Она придвинула к себе журнал и поставила против Бориной фамилии большую черную точку. Из точки может выйти и плохое и хорошее. Точка — это значит, что спрашивать будут очень строго и не только один заданный урок, а гораздо больше. Точка — это значит: помни и очень старайся!

— Антонина Николаевна, я все выучу. Когда хотите, спрашивайте! — взволнованно сказал Боря.
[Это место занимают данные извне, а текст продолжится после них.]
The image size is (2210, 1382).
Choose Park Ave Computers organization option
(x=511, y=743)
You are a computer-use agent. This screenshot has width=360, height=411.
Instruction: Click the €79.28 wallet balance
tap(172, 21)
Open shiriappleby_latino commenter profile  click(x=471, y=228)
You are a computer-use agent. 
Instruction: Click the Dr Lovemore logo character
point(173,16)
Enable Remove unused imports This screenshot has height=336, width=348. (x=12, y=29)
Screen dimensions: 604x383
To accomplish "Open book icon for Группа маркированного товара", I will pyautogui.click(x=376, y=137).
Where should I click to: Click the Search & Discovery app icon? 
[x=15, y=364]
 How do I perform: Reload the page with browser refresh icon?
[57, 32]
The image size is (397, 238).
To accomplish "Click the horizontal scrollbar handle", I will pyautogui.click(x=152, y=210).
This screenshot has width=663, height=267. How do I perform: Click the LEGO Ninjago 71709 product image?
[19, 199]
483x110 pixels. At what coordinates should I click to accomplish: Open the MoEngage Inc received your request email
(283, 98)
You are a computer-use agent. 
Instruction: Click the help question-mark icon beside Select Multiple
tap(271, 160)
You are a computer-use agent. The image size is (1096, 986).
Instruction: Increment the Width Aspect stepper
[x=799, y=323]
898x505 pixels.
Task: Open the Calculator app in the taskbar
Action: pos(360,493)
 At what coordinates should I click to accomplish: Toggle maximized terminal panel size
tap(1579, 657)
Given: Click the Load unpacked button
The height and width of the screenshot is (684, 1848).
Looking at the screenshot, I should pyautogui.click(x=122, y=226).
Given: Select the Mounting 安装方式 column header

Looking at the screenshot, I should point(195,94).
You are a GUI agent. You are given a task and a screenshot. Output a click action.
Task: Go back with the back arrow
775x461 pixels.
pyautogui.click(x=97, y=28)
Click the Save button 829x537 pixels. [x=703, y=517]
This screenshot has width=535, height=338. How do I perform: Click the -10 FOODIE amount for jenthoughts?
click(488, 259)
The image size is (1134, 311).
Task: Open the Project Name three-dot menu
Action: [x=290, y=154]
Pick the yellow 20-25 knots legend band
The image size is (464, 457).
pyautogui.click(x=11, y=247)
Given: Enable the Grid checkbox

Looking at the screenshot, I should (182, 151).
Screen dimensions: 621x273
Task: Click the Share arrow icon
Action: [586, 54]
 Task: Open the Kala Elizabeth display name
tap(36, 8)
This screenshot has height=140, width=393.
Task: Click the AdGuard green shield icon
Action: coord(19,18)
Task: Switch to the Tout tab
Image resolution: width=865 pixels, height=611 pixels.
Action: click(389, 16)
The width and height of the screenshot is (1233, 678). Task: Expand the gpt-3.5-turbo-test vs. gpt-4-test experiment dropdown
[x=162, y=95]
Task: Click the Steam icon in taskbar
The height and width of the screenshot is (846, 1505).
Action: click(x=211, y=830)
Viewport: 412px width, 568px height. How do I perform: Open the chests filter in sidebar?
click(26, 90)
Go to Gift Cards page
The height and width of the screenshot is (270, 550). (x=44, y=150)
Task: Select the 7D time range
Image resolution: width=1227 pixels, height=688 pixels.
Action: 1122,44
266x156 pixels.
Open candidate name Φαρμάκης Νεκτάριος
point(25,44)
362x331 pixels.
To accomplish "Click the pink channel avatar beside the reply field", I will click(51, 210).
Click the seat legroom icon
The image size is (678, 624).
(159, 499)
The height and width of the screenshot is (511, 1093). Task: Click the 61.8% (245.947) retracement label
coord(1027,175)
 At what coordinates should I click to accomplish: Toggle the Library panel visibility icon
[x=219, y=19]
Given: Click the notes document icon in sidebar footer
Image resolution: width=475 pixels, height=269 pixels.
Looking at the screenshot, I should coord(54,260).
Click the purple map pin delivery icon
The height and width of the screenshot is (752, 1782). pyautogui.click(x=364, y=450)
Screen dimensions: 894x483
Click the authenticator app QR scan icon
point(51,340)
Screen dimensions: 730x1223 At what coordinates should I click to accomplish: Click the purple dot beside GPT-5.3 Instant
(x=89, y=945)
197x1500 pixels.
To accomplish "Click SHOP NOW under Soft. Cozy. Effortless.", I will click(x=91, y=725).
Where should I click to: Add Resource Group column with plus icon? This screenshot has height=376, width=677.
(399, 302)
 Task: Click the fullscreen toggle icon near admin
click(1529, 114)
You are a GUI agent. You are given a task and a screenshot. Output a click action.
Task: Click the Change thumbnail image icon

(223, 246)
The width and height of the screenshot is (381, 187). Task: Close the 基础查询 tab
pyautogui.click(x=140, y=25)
— Не сомневаюсь в этом, — спокойно ответила Антонина Николаевна. — А теперь, ребята, скажите-ка мне, как вы своим мамам помогаете?

— В Международный женский день? — спросил Андрюша.

— А сколько еще дней в году, кроме Международного женского дня, кто знает?..

* * *

Вечером Боря сидел в кресле, у письменного стола, и, вздыхая, перелистывал календарь. Да, как ни считай, двести девяносто восемь дней только до нового года да после нового года еще шестьдесят шесть.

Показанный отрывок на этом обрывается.